═══ Provided text
When we first moved down into the holler we were confronted by a confusing profusion of nature. Ten acres of land down here in the Piedmont never truly “lie idle.” It was the closest thing to a jungle (minus the tropical climate) that we’ve ever experienced.
Our vision for The Mill is to foster community… so we don’t want a place that’s just hacked out of the corner of a wilderness. Our guiding principle has been to work to make this place one where people feel they “belong”… “The wild” has a certain appeal, but, by nature, one never feels they “belong” there.
So, armed with sickles and scythes from our Ukrainian days, along with some newly acquired technology like weed-whacker, chain saw and lawn tractor, we set to work. Liz has a great deal of experience in landscaping crews… but as we pursued our engagement with the forces of nature, we realized that a different approach was required. In the suburbs, there is a sense in which landscaping is a sign of dominance… a vision of how the grounds should be transformed to reflect the desires of the owner is universal in scope. Eliminating the variables, an environment is constructed for which the land around and beneath are, basically, little more than the “frame and canvas” in and on which the picture will be displayed. Nature exists primarily in the form of raw material for realizing the vision of the owner or designer.
══════
- _Brief_: Resume the account of clearing the overgrown land at The Mill from the point where it stops, keeping its voice and style.
═══ Stored records
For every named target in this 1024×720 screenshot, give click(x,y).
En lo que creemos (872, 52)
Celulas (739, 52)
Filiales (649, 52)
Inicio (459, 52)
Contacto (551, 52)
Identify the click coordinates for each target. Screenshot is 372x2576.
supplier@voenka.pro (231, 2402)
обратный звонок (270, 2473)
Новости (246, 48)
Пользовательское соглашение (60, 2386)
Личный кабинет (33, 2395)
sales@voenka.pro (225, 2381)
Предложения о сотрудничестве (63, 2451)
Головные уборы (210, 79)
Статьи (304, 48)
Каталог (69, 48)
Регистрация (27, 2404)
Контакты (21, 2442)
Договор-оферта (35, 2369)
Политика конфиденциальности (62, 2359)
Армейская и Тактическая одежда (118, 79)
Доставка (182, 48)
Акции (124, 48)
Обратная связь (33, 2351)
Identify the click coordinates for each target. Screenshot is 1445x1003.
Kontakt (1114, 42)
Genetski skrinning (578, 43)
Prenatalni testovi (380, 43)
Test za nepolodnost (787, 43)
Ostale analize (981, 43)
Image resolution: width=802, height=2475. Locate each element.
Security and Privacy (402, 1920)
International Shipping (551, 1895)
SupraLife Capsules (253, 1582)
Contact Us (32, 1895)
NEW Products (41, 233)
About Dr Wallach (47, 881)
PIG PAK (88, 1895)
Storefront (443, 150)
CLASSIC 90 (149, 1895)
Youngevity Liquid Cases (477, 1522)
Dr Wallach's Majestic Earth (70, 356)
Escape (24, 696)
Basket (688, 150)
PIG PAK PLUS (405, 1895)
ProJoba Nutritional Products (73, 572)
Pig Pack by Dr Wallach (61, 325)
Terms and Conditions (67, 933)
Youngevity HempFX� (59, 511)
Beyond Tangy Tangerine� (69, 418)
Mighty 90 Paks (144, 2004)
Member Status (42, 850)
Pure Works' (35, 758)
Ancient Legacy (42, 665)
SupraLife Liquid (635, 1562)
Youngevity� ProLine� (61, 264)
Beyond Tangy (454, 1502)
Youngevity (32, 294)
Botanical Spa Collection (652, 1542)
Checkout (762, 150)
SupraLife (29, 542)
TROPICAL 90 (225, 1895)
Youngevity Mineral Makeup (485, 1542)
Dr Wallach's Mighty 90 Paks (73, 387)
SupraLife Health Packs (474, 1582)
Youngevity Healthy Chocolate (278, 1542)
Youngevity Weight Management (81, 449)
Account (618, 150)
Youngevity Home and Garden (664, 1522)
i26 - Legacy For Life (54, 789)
══════
- _Exercise result_:
Well, that just doesn’t work here. First, there’s just too much life springing up with too much vitality out of too much ground. We realized right away that we had to “choose our battles,” that there was no way we could “transform” everything. We don’t have the time, energy or resources. Some areas will just have to “stay wild.” Not a problem – we like the woods and rocks and creeks and the critters that live in them.
However, we realized that we needed to do more than just limit our efforts to a part of the territory. You see, there really is a wildness to the wilderness… In March, we experienced a flash-flood that turned our little creek into a 300 foot wide torrent that left our holler littered with scores of automobile sized timbers, floated away our 500-gallon propane tank, and left a few dozen tons of sand as a present. (We’re still digging out from that one.) Plus, the entire creek-side environment is just too dynamic to permit any serious attempt at “control” at even a micro-level. Given the indomitable persistence of the native flora and fauna along with the very tenuous grip we realize we have on the land itself, “Man vs. Nature” is not on my fight card.
Rather than impose our vision or will on the land, we’ve realized we will have to work with it. We want to bring an element of order and beauty to the place which will allow people to breathe freely and comfortably, knowing they’re at a place they belong… But that belonging can never be defined apart from the terrain, the weather, the whole ecosystem. We must find our place here by observing, understanding, and working with the forces of nature… because if we don’t, they’ll sooner or later sweep us all away.
So there are large spaces here that are just as wild as ever they were. And some distinctly beautiful bits… but even those are not and will never be totally “orderly” – either they fit in with and adapt to the ebb and flow of the land itself, or they won’t last, no matter how much effort we expend trying to beat them into shape.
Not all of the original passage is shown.